Ils avaient été déposés sur la planète par un vaisseau-cargo de classe Porteur, avec tout le matériel et les vivres nécessaires pour survivre le temps d’accéder à l’auto-suffisance. Pour faire face aux impondérables, Ils disposaient d’un système de communication spatiale pour contacter la République en cas de catastrophe ou de problème insurmontable. Cela leur permettait également de demander éventuellement du matériel supplémentaire, sachant que les vaisseaux-cargos revenaient tous les six mois rendre visite aux colonies pour évaluer leurs progrès.
Velinia III était une rude planète essentiellement aride, aux journées chaudes et aux nuits glaciales la moitié de l’année ; l’hiver, les températures restaient douces mais une fois la nuit tombée elles dégringolaient jusqu’à –50 degrés. En à peine un an, les colons s’étaient bâtis un village sur un flanc de montagne, et avaient entrepris d’ensemencer les terres à son pied. Ils disposaient de collecteurs d’humidité pour arracher à l’atmosphère sèche les indispensables molécules d’eau nécessaires à leur survie et à l’irrigation de leurs pauvres terres. Ils avaient pu alors semer les plants et les graines que leur avait donné le Corps Agricole républicain, génétiquement modifiés pour s’adapter aux conditions de la planète.

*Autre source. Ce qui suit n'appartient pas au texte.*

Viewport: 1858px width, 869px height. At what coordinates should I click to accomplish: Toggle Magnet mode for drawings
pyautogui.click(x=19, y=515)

Ce jour-là, les travaux des champs battaient leur plein : ils avaient laissé la saison froide derrière eux depuis quelques jours seulement, et s’étaient dès lors attaqués à agrandir la surface de leurs terres cultivées. Heureusement, la plupart de leurs plants avaient bien résisté aux températures extrêmes auxquelles elles avaient été soumises, aussi les colons avaient-ils décidé de mettre en terre les plants qu’ils avaient gardé en réserve, bien à l’abri dans une maison du village qu’ils avaient pris soin d’isoler du mieux possible par sécurité.
Ils ne disposaient que de quatre engins agricoles motorisés lors de leur arrivée, mais l’hiver en avait mis trois hors service. Même si l’ingénieur de la colonie ne désespérait pas de pouvoir en remettre une deuxième en état de marche, en prélevant des pièces sur les autres, les colons n’avaient pas attendu pour improviser une solution. Ils avaient bricolé des araires rudimentaires à partir du matériel dont ils disposaient : à l’arrière, un colon s’appuyait sur les mangerons afin que le sep pénètre dans la terre tandis qu’un autre était relié à l’araire par un joug grossier et avançait en ligne droite. Un troisième colon les suivait et lançait les graines dans les sillons ainsi créés, et deux autres enfin venaient ensuite recouvrir les graines avec la terre sablonneuse, avec l’aide d’outils eux aussi bricolés à partir de tout et n’importe quoi.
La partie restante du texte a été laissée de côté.